The current crisis in the euro zone shows that this warning was well founded. The warning makes it possible above all to consider the crisis from a different perspective – a political one. The issue of the sustainability of the debt and compliance with rules in effect masks the euro’s underlying problem, its “original sin”: the single currency is doomed if it is not based on fiscal and political sovereignty. If there are any exceptions to this, they consist of micro-states that have abandoned their monetary sovereignty to neighbours that are far more powerful economically and politically. The euro zone is not the Vatican.
The renegotiation of the treaty or the opening of new negotiations with a view to the ratification of a European Constitution is not only urgent but vital to the survival of the European project. Beyond the overarching objectives of growth, employment, financial stability and sustainable development, which, it must be kept in mind, are at the heart of European construction, as is evidenced by their inclusion in Article 3 of the Treaty on the European Union, any new negotiations should now address the question of Europe’s political and fiscal sovereignty, and therefore, by corollary, the issue of the transfer of national sovereignty.

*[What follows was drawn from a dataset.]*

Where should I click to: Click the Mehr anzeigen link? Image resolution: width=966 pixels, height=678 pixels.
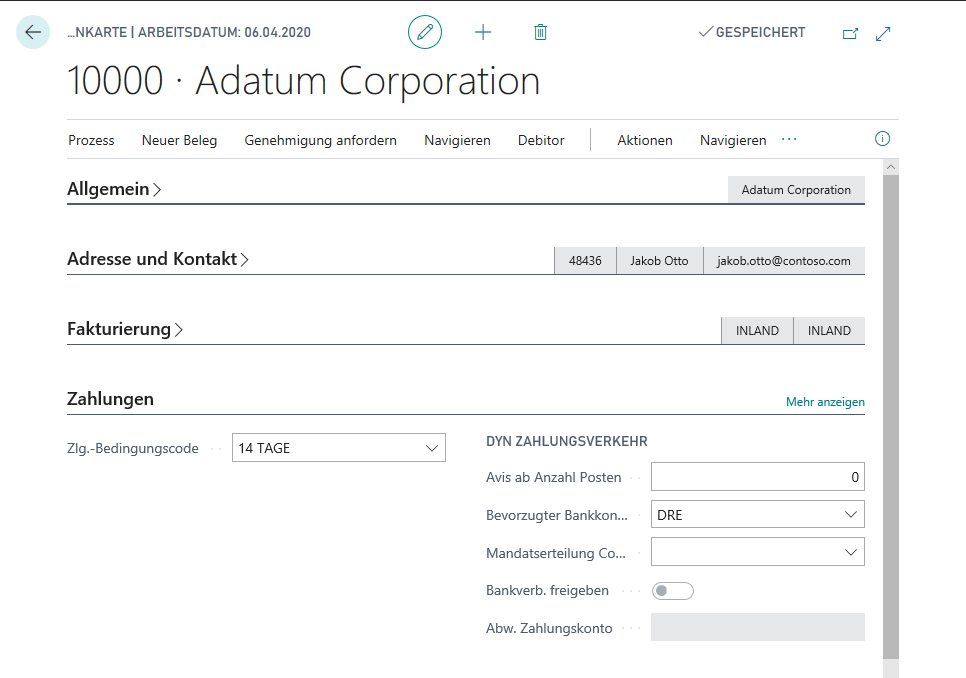[x=825, y=402]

It should be noted that this approach to the implementation of European sovereignty is not inconsistent with the existence of rules. In the United States, most states have had balanced budget rules since the mid-nineteenth century, prior to which a number of them had defaulted (see C.R. Henning and M. Kessler ). However, these rules were adopted at the initiative of the states and are not included in the US Constitution. There are, however, ongoing efforts to include a requirement in the Constitution for a balanced budget at the federal level. For the moment, these have not been successful, and they are being challenged on the grounds that this would risk undermining the stabilizing power of the federal budget. In the United States, before the crisis the resources of the federal state accounted for 19% of GDP, compared with an EU budget that does not exceed 1% of GDP and which must always be balanced, and therefore cannot be used for of macroeconomic adjustments. In the US, the stabilization of shocks is thus handled through an unrestricted federal budget, which offsets the poor responsiveness of local fiscal policies that are constrained by the requirement for balance. While the euro zone must surely find its own way, the fact remains that the euro should not be an instrument in the hands of the European Central Bank alone: it must become a symbol of the political and fiscal sovereignty of all the euro zone’s citizens.
 It will only take effect, however, after a ratification process in the 25 countries. This could be a long and uncertain process, as Ireland has announced that it will hold a referendum.
 See “The two concepts of money: implications for the analysis of optimal currency areas”, Journal of European Political Economy vol.14 (1998) pages 407-432.
 “Fiscal federalism: US history for architects of Europe’s fiscal union”, (2012) Peterson Institute for International Economics.